I did a Google search of that drug Marco stole from his company, the one Dad kept slipping me to make me unable to remember. Apparently it’s been used with PTSD victims to make them forget their trauma entirely. I’m not sure how I feel about that. I’m just glad to have my normal brain back. It’s kind of creepy when you sit down and think about how much one little pill can impact everything. Make you lose your memory. Your entire identity, really.
Like I said, I’m glad I don’t remember those three months last summer.
I missed graduation, but I was awarded my diploma anyway. Sandy drove me by my old school a few weeks ago to pick it up. She’s called NYU on my behalf too, and they’ve agreed to defer my scholarship. Some people take a gap year to travel the States or backpack across Europe. Looks like I’m taking a gap year to testify against my own father.
My emotions have evened out as my body finally purged the drugs from my system. I’m still devastated. Still miss my mom more than words can express. And I know I’ll remember that determined look on Chris’s face for the rest of my life. Both he and my mom died protecting me. I guess that’s supposed to make me feel thankful. Maybe gratitude will come later. At this moment, I just feel guilty. Sandy has a friend who’s a grief counselor. Says she’s ready to talk with me whenever I feel strong enough to come in. There’s no rush. My job is to get by day to day. It’s still disorienting to wake up and recall that my mom and boyfriend are dead and my father’s the one responsible.
Some days I wish I could forget again. Just for a little while.
I know I have a lot to be thankful for. I’ve been reading my Bible a lot when Sandy’s out running errands or busy getting dinner ready. I still don’t know why God allowed so many terrible things to happen to me and the people I love most, but I guess he’s never promised to give us all the answers. He’s just promised to walk beside us in our sorrows.
I’ve found the Psalms especially comforting these past few weeks.
It’s early, but I hear Sandy puttering around in the kitchen. I’m surprised she doesn’t wake up the entire cul de sac when she’s in there cooking. Pretty soon, I’ll get dressed. Head down the hall. See if Sandy needs a hand setting the table or pulling her whole wheat muffins out of the oven.
There’s a Bible verse I read the other day. It’s another one from Psalms. God sets the lonely in families, he leads out the prisoners with singing.
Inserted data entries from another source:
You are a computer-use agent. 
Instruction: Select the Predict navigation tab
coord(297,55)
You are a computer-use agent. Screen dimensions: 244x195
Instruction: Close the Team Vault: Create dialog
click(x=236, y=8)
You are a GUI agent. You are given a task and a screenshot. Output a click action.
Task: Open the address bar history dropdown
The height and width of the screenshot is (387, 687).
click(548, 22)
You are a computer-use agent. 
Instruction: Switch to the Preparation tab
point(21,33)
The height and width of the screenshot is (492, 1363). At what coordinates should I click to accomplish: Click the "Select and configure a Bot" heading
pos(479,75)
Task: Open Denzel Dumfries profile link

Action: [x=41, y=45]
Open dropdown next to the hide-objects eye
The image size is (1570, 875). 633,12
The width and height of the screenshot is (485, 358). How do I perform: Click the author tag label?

It’s hard to describe how disorienting it is to lose your entire family in a day. To find out that your mom has been killed and your brother and father are both implicated. It’s even weirder trying to describe what I feel when I think about losing Chris. Sometimes I’m not sure if I should say my boyfriend is dead or my fiancé is dead. It feels to me like neither word describes who he was or what he meant to me.
Some days I wake up furious at him. He should have never taken off down that trail. I could have stalled my dad. There’s no way he would have hurt me. It could have given Chris the chance to get away. I’m mad at him for playing the hero, mad at him for dying. Mad at him for leaving me so alone. And then I remember that verse from Psalms.
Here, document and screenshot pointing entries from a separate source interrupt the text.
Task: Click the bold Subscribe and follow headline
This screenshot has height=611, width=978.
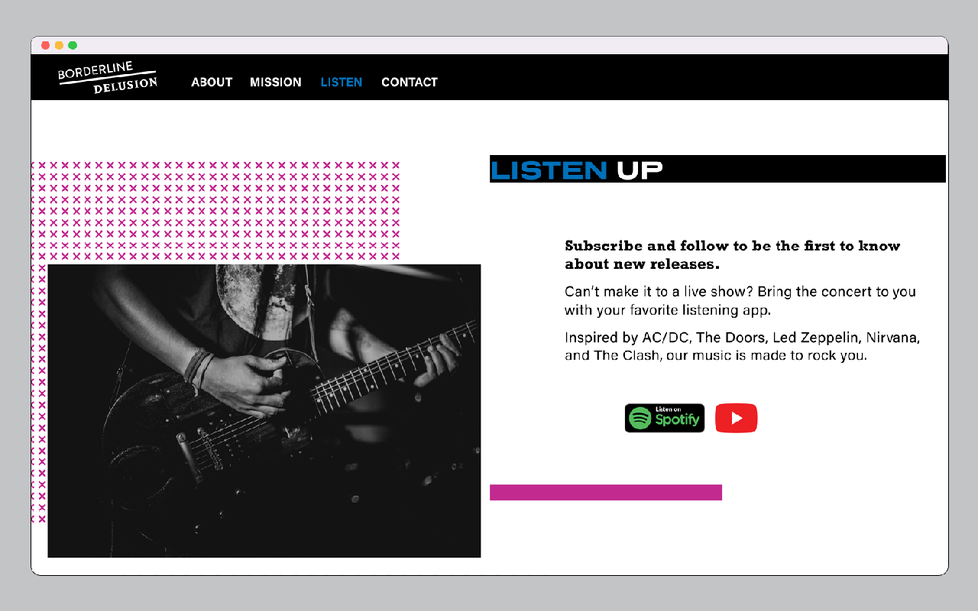Action: (x=733, y=255)
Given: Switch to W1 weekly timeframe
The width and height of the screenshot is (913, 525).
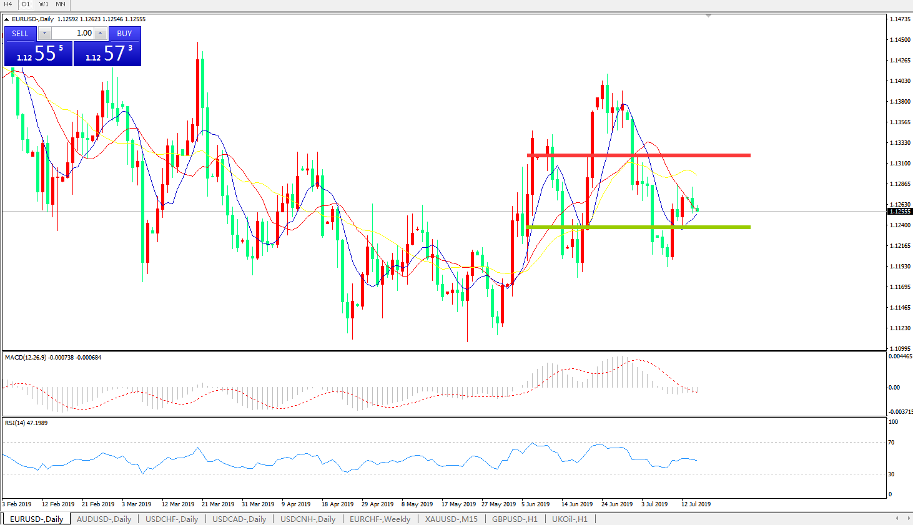Looking at the screenshot, I should click(44, 4).
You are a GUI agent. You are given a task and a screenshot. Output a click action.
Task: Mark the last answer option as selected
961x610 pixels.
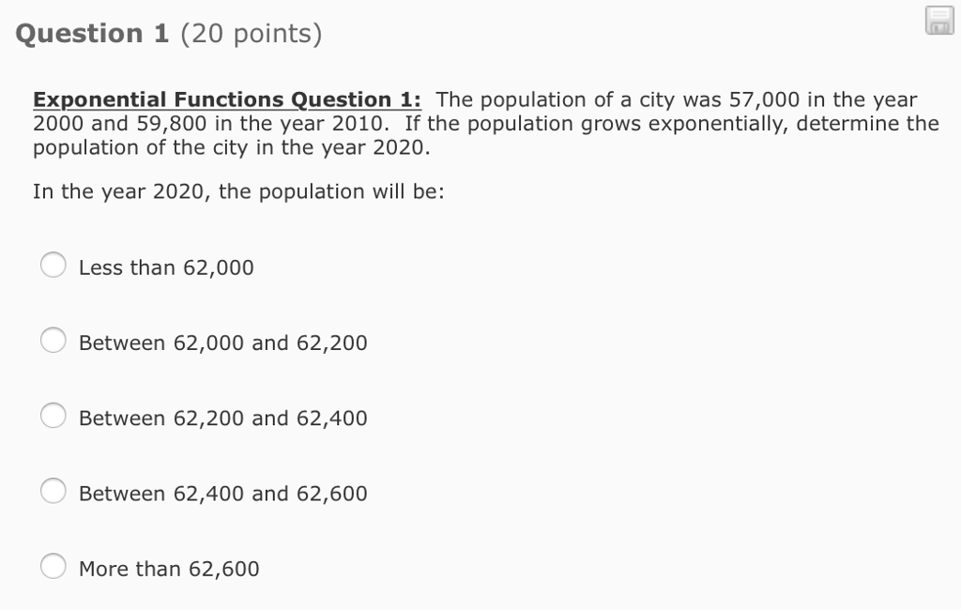click(x=53, y=565)
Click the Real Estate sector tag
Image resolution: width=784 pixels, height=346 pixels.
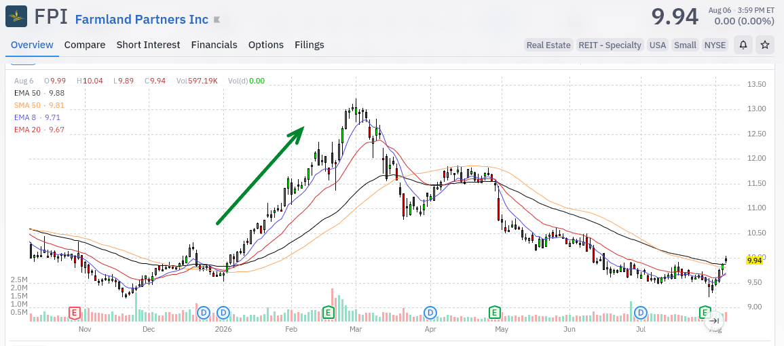pos(548,45)
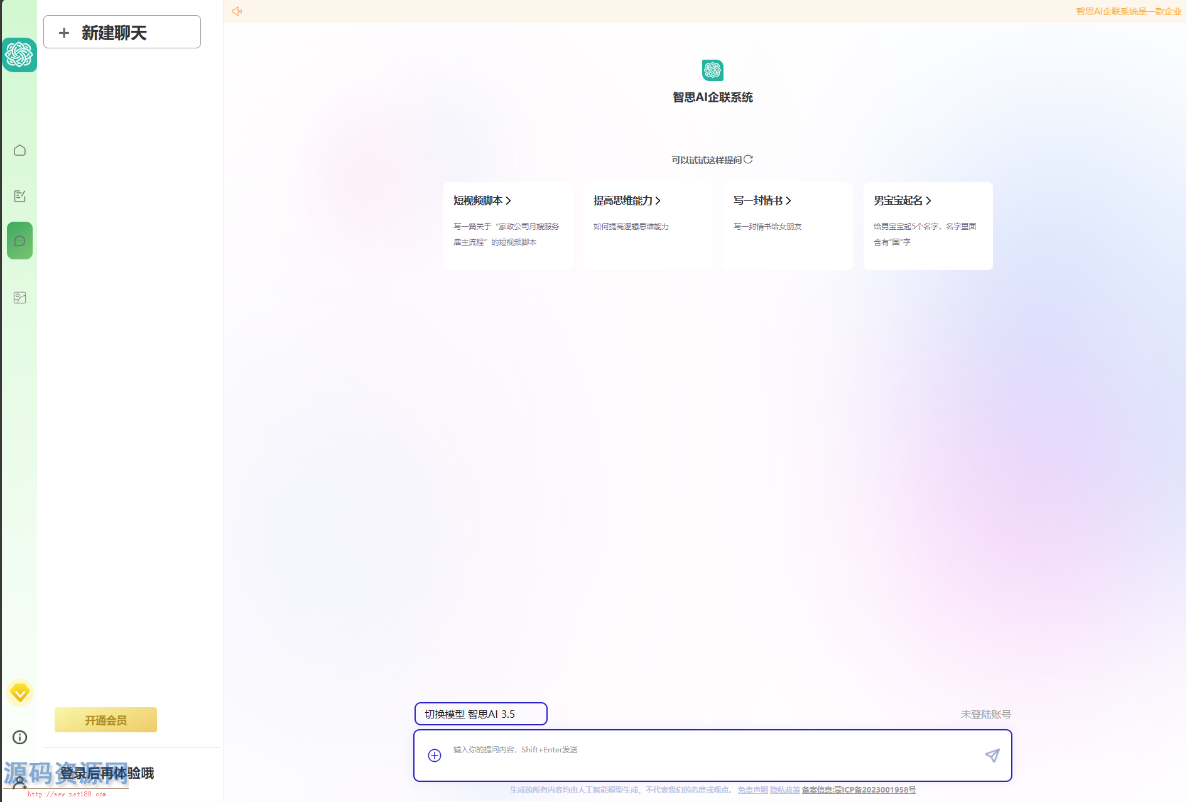1187x802 pixels.
Task: Click the 新建聊天 button
Action: coord(122,32)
God sets the lonely in families ...
In a few minutes, I’ll join hands around a table with Sandy and her son as her husband thanks God for the food. While we eat breakfast, Sandy will pray over the names on her various lists and her husband will read a passage from the Bible and out of that morning devotion book he loves. It will never replace what I’ve lost. Never make me forget the pain I’ve suffered.
But maybe the point isn’t to forget.
Maybe the point is to keep on remembering.